[OBJECTIVE]
Which lines in the material below contain the string "date", matching case exactly? Copy out each of those lines.

[RAW DATA]
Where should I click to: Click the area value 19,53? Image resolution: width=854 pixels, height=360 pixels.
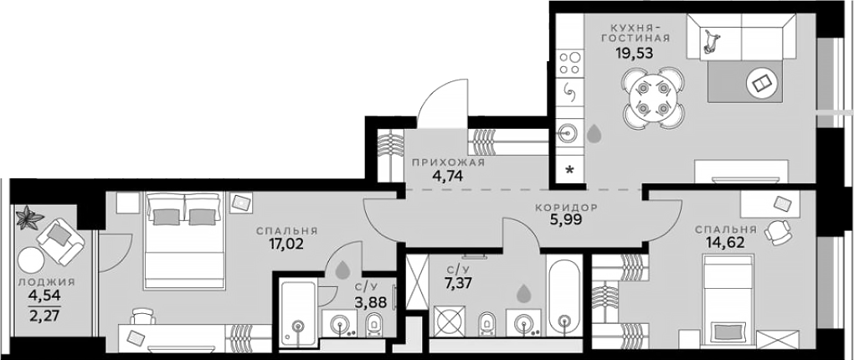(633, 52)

* * *

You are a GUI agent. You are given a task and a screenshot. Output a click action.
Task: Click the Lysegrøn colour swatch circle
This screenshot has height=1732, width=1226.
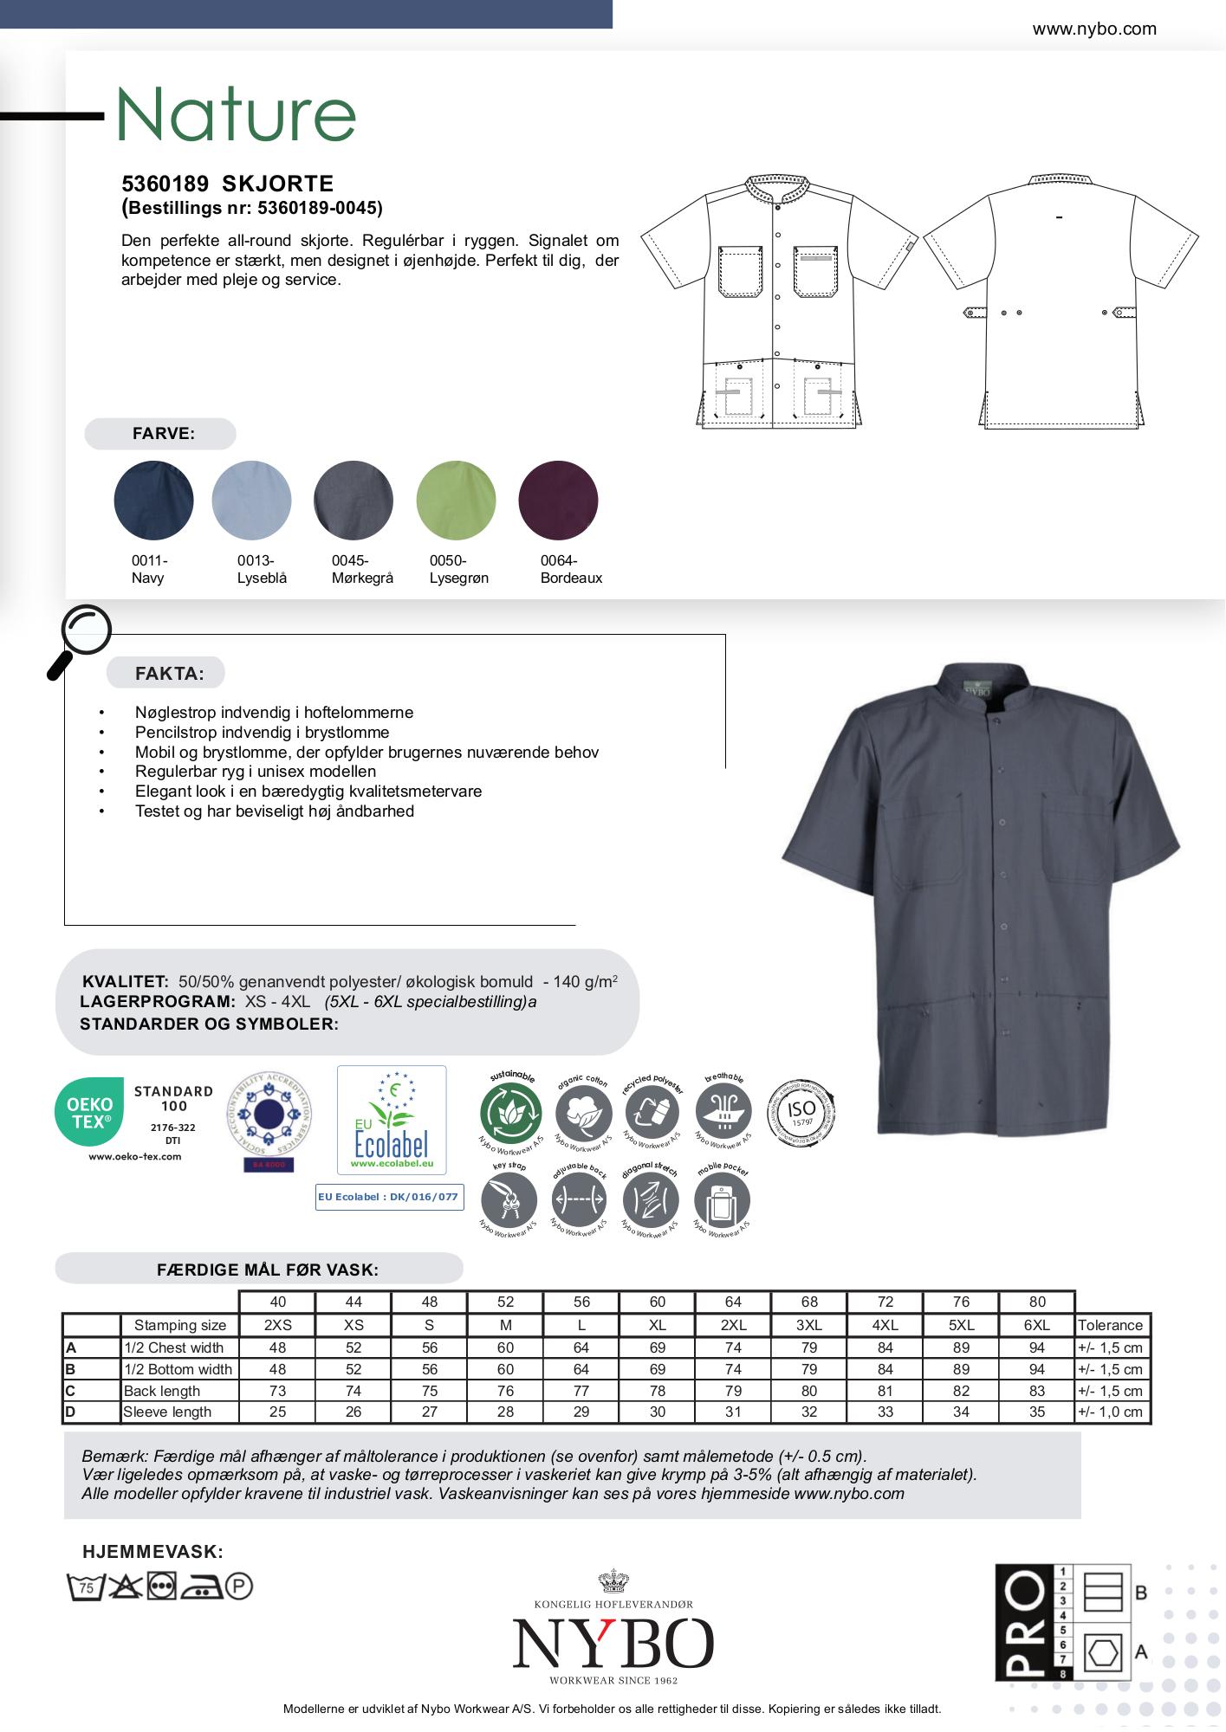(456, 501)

==

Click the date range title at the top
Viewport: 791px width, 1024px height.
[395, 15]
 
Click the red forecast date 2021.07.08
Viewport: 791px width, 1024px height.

[IN RESPONSE]
Click the date range title at the top
Click the red forecast date 2021.07.08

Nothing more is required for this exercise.